We can see much of its beauty by looking at it as it lies like a soft white carpet upon the ground, and robes the trees and bushes in its fleecy mantle; still more if we take some in our hands and look closely at the little flakes. But if we put some under the microscope and examine it, we shall see that these tiny flakes are perfect little star-shaped crystals of extreme beauty.

Here are some of the lovely forms that you would see. You will notice that they nearly all have six points or sides, and that they are all perfectly regular in shape. As many as one thousand different beautiful forms have been noticed, but in the same snow-fall the flakes are generally alike.

The beauty that we see in all the earth and sky is the beauty of God Himself. His own life appears to us in all these beautiful forms. And “He hath made everything beautiful in its time.”

In the spring and summer we have the beautiful flowers and plants. But in the winter when the flowers are gone God says “to the snow, Be thou on the earth,” and so He spreads another carpet over it, just as beautiful, just as wonderful, and we find when we look into it, just as varied, as the grass and flowers.

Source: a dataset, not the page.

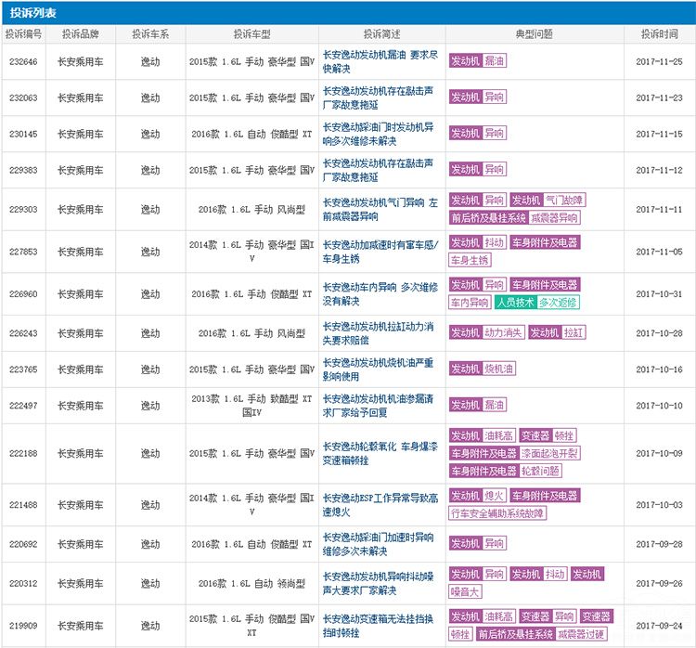Viewport: 696px width, 648px height.
Task: Select the 减震器异响 issue tag
Action: [x=556, y=218]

Besides the lovely shapes of the snowflakes, how beautiful is their dazzling whiteness. There is no colour in the snow itself; you know that water is as colourless as air. But the snow’s whiteness is caused by the way in which these wonderfully formed little snow crystals break up the light and reflect it.

We have spoken before of the seven different colours that are in the light, and how these all combined or blended make white. So the snow gets its pure, brilliant whiteness by reflecting all the rays of light.

God is able to “wash us from our sins in His own blood,” so that His pure light can shine through us, and be reflected by us to show His beauty to others.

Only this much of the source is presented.